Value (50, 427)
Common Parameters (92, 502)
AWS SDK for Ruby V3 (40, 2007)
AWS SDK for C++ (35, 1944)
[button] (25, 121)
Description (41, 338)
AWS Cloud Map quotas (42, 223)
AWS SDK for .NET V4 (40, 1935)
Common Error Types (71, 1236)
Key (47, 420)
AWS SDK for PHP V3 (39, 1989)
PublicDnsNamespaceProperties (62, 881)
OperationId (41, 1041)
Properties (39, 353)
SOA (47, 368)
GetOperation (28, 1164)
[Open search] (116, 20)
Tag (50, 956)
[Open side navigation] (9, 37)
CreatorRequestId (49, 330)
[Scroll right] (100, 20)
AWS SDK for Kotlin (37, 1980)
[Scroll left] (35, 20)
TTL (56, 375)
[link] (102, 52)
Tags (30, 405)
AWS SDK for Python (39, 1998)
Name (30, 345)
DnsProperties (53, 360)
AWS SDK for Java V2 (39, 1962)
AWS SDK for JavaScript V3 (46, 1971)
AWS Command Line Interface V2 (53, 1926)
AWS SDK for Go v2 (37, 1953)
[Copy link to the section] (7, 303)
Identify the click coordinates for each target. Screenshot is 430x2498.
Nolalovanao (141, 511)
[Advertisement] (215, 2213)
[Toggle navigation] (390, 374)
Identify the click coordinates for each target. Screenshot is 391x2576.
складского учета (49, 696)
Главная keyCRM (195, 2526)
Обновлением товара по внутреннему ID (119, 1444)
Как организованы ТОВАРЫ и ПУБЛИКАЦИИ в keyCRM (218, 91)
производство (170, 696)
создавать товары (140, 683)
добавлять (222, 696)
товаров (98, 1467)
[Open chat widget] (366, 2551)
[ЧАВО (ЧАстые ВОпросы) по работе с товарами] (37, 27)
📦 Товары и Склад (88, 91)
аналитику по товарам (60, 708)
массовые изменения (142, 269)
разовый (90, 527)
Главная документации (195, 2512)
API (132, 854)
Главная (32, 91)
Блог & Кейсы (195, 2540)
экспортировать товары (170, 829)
....................
Count up the lines of the listing where "keyCRM" occurs, and answer with that number only.

- Written response
2